For CTO’s and VP’s of Engineering, this is not only a purely technical decision; it is also a strategic decision that will affect:
- The amount of time it takes to bring new products to market
- The speed at which engineering teams are able to deliver features
- The overall reliability of the company’s data
- The long-term cost structure of the technology
Making the wrong decision will result in:
- Multiple platforms being utilized across the organization for data storage and analysis
- Skyrocketing expenses associated with using cloud services
- A fragmented technology stack, making it difficult for engineers to effectively work with their data
On the other hand, making the right decision will:
- Create a single source of truth for reporting purposes
- Enable scalable access to analytics and artificial intelligence (AI) capabilities
- Facilitate rapid innovation
The purpose of this guide is to break down the enterprise data platform decision framework for 2026 into manageable components to help you determine the best approach based on your current stage, technical capabilities and overall business objectives.

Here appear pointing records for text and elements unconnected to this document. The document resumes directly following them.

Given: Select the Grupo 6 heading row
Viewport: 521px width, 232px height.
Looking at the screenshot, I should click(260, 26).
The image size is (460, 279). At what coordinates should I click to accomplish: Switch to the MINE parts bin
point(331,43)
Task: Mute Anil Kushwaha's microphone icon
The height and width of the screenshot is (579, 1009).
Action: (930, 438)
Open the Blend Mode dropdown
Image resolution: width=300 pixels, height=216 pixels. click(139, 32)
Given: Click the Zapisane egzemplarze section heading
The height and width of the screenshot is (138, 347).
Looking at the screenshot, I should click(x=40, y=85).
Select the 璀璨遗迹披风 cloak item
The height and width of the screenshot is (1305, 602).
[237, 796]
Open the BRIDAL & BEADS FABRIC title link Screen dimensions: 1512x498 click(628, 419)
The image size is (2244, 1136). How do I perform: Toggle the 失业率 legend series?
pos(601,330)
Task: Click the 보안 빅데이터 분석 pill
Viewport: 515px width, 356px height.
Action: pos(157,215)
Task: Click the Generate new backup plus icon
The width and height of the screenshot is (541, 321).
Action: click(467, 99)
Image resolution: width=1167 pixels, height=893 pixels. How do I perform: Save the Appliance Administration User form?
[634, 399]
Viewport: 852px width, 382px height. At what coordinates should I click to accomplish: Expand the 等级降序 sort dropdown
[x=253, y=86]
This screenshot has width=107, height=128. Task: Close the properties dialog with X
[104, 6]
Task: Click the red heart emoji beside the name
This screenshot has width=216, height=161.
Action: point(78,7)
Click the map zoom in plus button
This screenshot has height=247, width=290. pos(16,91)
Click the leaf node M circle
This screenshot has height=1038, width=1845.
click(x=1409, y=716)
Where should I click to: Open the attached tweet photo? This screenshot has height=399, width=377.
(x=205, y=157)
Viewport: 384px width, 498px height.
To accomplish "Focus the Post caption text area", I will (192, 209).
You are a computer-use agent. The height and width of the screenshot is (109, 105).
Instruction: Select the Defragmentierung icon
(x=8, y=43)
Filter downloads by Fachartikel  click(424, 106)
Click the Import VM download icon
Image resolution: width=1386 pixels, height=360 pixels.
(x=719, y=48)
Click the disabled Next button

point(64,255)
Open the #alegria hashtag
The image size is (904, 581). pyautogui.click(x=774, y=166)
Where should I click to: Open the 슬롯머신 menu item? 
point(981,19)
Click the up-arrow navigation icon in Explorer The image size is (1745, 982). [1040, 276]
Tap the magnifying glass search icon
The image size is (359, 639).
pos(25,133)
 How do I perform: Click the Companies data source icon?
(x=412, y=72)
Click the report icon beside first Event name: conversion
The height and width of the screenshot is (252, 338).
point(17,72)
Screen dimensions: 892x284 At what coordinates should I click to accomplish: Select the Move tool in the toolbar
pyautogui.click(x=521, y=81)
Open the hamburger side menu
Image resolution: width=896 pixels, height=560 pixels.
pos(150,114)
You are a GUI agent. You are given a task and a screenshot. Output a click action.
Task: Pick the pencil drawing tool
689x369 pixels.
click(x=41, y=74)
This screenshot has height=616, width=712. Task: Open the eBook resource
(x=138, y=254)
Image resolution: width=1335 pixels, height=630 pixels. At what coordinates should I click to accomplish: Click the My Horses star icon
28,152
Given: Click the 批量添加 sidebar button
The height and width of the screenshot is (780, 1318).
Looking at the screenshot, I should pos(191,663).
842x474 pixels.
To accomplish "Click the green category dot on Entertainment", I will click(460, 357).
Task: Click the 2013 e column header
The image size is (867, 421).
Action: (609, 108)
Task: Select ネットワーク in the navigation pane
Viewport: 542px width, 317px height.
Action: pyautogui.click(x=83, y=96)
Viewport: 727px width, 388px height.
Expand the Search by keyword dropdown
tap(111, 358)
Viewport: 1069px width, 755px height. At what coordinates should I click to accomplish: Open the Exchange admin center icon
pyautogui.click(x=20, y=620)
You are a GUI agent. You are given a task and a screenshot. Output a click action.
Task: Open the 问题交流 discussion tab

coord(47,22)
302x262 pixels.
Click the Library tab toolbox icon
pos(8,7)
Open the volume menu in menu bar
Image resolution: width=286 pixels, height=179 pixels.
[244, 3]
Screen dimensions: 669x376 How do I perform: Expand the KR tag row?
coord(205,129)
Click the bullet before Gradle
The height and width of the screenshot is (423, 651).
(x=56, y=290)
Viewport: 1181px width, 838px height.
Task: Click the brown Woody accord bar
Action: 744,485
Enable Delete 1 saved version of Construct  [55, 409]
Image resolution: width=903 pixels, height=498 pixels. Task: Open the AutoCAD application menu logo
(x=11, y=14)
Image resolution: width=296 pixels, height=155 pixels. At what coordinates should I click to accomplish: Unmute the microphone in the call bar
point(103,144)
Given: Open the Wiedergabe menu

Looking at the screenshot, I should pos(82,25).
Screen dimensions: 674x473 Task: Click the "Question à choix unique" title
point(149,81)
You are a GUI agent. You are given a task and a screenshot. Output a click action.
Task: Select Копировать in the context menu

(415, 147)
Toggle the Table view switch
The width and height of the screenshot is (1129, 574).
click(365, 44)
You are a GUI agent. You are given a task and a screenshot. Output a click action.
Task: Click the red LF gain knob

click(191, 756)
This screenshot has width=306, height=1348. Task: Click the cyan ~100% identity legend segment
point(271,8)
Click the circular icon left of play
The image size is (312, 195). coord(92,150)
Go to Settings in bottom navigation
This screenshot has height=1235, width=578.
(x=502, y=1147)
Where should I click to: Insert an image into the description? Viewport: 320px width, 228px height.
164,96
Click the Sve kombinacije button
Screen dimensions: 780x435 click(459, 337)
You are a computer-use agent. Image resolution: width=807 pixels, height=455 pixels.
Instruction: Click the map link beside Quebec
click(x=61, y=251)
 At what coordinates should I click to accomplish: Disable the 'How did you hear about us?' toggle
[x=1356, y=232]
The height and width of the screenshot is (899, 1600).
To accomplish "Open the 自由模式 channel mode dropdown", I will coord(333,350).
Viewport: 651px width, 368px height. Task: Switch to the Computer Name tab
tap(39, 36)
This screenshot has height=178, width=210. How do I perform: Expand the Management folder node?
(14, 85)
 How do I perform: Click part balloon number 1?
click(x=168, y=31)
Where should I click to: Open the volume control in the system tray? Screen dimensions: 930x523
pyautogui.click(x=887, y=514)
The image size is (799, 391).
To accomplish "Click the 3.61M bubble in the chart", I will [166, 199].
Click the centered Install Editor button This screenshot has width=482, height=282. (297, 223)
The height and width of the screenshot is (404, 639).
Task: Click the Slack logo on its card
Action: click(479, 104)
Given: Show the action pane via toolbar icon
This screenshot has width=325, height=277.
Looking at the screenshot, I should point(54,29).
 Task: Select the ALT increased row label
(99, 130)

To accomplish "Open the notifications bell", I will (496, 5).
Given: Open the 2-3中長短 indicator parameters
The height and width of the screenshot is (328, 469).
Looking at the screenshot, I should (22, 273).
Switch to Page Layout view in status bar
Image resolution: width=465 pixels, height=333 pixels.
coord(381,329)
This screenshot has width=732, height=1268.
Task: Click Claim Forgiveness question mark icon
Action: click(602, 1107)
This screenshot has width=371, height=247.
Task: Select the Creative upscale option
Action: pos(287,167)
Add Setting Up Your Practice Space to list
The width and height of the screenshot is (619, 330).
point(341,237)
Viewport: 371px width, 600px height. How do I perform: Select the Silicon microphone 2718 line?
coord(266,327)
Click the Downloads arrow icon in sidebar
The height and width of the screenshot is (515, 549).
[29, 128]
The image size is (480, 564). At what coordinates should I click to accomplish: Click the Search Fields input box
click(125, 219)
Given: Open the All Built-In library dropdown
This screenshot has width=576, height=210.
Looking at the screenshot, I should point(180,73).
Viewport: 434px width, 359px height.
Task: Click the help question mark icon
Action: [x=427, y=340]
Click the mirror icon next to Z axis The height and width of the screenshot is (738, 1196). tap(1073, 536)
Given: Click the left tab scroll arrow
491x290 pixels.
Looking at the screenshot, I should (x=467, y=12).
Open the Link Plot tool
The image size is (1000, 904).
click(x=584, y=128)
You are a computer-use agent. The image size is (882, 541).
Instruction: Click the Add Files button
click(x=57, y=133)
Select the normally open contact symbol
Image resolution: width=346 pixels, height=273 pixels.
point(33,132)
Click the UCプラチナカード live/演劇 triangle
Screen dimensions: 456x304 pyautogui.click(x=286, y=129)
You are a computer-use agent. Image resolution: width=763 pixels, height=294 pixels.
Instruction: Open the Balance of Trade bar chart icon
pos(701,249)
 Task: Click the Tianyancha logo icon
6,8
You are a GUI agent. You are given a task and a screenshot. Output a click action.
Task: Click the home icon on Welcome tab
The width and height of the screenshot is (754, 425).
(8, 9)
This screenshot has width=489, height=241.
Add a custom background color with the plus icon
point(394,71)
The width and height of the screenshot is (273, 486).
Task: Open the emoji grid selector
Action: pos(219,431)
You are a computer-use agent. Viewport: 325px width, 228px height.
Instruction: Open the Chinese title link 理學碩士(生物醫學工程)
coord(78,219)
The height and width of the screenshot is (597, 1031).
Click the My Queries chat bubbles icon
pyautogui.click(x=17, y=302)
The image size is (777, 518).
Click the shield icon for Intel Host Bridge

What is an Enterprise Data Platform?
An enterprise data platform is defined as a centralized system that allows organizations to collect, store, process and analyze data across their entire enterprise.
Enterprise Data Platforms
The core components of an enterprise data platform include:
- Ingestion and storage (data ingesting pipelines and data lakes or warehouses)
- Transformation and processing (processing and transforming engine)
- Governance (governance and security)
- Analytics and BI (BI tooling and analytics)
Why this is important?
Without having one unified platform, data is siloed, meaning that teams will continue to rely on different metrics when making decisions, and decisions will be made more slowly.
Enterprise Data Platform is NOT a single tool.
It's a set of systems working together to provide consistent and reliable data to the entire enterprise.
Enterprise Data Platform Architecture
Before deciding whether to build or buy an enterprise data platform, one must understand the enterprise data platform architecture.
There are five architecture layers:
- Ingestion Layer - batch and real-time ingestion pipelines
- Storage Layer - data lakes, data warehouses, and lakehouses
- Processing Layer - ETL and ELT pipeline and transformations
- Serving Layer - APIs, dashboards, and analytics
- Governance Layer - data quality, data lineage, and data compliance
Modern Trends

Key Insight
When it comes to the architecture of the enterprise data platform, when to build, buy, and/or integrate should have a much larger impact on decision-making than the tool choices.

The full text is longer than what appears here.